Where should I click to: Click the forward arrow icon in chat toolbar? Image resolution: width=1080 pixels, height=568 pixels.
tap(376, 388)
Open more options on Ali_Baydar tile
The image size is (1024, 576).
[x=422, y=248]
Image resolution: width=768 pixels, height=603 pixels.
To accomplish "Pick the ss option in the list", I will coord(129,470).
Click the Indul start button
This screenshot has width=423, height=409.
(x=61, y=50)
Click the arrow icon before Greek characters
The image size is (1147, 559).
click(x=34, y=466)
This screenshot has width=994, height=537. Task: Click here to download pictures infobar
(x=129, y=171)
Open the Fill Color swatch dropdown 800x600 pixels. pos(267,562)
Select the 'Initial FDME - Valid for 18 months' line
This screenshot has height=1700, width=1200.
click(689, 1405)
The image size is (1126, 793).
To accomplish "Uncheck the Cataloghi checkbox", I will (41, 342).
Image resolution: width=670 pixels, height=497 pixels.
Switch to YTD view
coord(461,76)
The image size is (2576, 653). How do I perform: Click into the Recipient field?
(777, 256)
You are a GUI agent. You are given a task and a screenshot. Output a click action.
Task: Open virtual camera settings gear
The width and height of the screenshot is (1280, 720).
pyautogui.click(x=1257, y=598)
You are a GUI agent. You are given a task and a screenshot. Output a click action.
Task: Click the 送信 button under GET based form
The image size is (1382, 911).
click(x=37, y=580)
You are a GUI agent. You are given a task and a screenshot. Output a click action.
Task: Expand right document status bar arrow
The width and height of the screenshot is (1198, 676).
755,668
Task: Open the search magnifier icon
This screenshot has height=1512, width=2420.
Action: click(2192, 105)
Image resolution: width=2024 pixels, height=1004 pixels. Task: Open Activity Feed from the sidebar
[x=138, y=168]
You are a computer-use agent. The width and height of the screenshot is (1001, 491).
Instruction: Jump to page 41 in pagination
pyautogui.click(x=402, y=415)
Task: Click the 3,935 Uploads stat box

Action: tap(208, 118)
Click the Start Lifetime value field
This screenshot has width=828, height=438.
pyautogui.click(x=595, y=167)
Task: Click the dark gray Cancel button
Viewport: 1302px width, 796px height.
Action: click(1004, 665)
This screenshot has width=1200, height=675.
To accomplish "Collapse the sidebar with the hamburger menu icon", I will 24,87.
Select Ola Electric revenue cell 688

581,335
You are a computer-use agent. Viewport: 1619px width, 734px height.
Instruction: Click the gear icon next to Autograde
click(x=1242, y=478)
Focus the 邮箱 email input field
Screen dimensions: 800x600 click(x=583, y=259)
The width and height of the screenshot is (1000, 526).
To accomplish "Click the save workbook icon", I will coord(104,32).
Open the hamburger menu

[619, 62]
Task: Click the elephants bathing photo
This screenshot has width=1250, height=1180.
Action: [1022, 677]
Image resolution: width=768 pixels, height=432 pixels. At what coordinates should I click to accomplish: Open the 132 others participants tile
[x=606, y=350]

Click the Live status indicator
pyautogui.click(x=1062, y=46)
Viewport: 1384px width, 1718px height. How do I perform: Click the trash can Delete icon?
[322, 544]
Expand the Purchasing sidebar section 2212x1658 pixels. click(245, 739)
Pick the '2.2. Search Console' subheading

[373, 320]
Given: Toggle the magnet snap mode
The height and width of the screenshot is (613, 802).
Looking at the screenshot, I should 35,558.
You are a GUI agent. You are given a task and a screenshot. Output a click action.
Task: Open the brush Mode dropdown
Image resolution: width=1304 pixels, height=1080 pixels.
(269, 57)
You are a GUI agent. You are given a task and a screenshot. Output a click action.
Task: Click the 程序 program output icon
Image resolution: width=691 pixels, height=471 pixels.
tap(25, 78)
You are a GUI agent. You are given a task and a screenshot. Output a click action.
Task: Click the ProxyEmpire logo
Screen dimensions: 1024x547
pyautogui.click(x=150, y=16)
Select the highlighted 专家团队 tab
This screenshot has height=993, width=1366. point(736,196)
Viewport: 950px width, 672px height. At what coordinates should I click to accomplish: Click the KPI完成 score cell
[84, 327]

————————

YOUR GOAL
Gather, from the listing above, every line carrying the word "computer".

OUTPUT BELOW
You are a computer-use agent. The width and height of the screenshot is (1001, 491).
You are a computer-use agent. Viewport: 1619px width, 734px height.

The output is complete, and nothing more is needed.